Kalo – Arrived 20 January 2022

Turtle pateint Kalo admiring his own refelction. Image.

Similar to Leonardo, we stopped the buoy training for Kalo due to the possibility of foreign body ingestion. He was otherwise making improvements with his diving, although it was limited to his feeding times. Over much of last month, Kalo hadn’t shown any voluntary diving attempts so we transferred him to to the Rehabilitation Centre at One&Only Reethi Rah, to ensure he had greater room to practice his diving in the big tank there.

Once at the Rehabilitation Center, Kalo took a while to resume his feeding, and as of last week he has slowly been eating mussels, lobster heads, and prawns. Just last week, Kalo began sitting lower in the water and has now been actively trying to dive with each new day, so we hope it won’t be long before he is ready to be released!

Tibby – Arrived 26 July 2021

Turtle patient Tibby in her tank. Image.

Tibby was transferred from the Rehabilitation Centre at One&Only Reethi Rah back to the Rescue Center as she had not been eating for a week and therefore required a thorough diagnostic.

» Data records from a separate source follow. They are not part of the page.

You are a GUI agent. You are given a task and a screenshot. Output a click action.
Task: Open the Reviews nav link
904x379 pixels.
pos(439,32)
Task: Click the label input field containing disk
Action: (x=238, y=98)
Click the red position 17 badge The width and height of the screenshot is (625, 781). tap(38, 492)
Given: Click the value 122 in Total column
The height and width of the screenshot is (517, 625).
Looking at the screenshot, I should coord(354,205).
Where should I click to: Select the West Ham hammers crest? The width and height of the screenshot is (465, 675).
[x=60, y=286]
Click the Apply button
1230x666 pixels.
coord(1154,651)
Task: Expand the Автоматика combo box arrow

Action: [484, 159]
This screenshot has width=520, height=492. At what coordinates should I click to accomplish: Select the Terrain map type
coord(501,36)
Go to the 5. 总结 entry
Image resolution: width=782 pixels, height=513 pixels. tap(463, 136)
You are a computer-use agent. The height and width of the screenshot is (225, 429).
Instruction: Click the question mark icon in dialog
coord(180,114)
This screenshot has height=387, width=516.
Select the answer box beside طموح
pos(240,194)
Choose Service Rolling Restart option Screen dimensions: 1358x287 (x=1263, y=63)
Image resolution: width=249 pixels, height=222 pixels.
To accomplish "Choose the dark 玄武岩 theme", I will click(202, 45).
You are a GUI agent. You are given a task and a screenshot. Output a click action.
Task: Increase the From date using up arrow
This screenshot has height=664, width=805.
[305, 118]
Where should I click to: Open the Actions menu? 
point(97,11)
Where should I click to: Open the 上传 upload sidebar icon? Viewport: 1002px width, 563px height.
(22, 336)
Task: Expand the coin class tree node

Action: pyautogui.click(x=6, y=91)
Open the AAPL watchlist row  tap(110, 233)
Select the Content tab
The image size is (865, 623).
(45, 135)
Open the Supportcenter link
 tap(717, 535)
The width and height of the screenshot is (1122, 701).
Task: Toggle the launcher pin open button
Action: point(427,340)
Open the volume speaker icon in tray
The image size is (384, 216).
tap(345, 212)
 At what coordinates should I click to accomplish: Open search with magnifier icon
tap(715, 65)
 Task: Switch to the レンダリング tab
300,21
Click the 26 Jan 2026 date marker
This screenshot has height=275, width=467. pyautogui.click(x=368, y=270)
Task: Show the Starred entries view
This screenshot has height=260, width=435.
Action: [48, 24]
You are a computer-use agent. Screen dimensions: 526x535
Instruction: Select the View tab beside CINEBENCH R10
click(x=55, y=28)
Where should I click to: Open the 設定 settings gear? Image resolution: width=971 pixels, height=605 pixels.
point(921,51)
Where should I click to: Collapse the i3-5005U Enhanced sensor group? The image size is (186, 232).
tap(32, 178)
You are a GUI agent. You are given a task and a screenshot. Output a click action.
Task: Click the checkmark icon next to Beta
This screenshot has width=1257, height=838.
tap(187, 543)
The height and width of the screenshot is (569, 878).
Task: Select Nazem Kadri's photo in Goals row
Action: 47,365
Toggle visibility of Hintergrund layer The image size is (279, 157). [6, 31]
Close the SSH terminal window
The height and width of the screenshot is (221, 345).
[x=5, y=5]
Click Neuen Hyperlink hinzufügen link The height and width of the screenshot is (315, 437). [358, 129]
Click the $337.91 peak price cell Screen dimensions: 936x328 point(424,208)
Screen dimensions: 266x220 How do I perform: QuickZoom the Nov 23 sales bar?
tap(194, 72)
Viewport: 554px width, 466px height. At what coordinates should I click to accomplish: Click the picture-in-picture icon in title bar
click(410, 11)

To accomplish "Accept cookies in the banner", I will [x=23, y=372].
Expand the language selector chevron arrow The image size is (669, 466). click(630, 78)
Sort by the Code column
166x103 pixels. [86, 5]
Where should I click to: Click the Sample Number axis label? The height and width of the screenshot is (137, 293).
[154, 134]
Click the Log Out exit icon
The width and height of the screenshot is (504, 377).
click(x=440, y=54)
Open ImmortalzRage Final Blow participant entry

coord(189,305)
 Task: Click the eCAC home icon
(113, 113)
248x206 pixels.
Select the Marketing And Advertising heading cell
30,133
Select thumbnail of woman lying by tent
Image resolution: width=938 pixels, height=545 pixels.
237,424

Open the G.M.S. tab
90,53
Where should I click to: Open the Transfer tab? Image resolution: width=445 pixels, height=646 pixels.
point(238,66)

She seemed a little upset at first but was eventually found resting comfortably at the bottom of the tank within a day. Once Tibby adjusts to her new environment, we will schedule a health check-up for her!

Heidi – Arrived 21st April 2018

Turtle patient Heidi swimming in his tank. Image.

Last month Heidi helped us pilot some new satellite tags we are trying. He looked very depressed with the pilot tag placement and did not dive when he was taken out for a swim. The stress behaviours gradually diminished after the removal of tag within 48 hours from placement.

Now, for the great great news – Heidi’s travel permit is finally ready! We’ll be working closely with the National Marine Aquarium in Plymouth to organise Heidi’s transport from the Maldives to his forever home in a much larger tank in the aquarium. In Plymouth he will become an ambassador for other turtles who suffer entanglement in ghost nets all around the world.